__EXERCISE DETAILS__:
In the records from the line with "Where should I" to the line with "Screen dimensions: 381x404", change every "screenshot" to "screen image" and leave everything else as it is. Give back only those lines.

__SUPPLIED MATERIAL__:
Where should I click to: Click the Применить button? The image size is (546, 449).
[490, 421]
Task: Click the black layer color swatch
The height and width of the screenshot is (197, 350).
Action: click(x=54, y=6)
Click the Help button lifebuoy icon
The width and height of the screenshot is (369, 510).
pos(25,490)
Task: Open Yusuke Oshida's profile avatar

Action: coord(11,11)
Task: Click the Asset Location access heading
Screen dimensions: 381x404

--

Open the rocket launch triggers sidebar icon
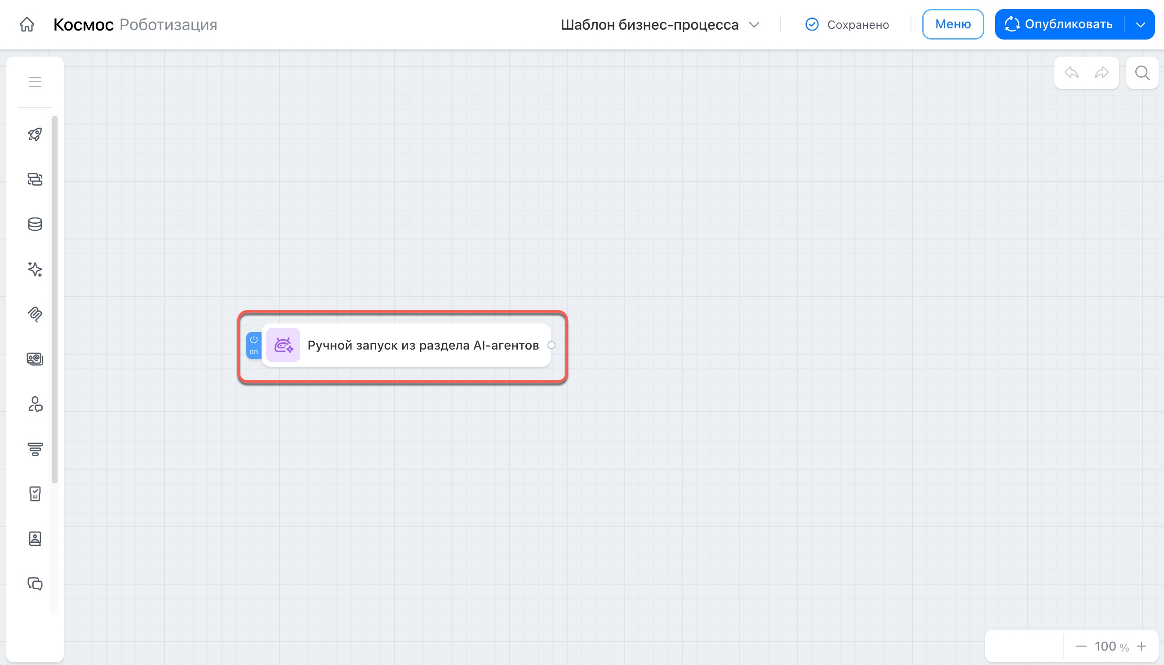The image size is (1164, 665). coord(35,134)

__RESPONSE TO THIS EXERCISE__:
Where should I click to: Click the Применить button? The image size is (546, 449).
[490, 421]
Task: Click the black layer color swatch
The height and width of the screen image is (197, 350).
Action: click(x=54, y=6)
Click the Help button lifebuoy icon
The width and height of the screen image is (369, 510).
pos(25,490)
Task: Open Yusuke Oshida's profile avatar

Action: coord(11,11)
Task: Click the Asset Location access heading
Screen dimensions: 381x404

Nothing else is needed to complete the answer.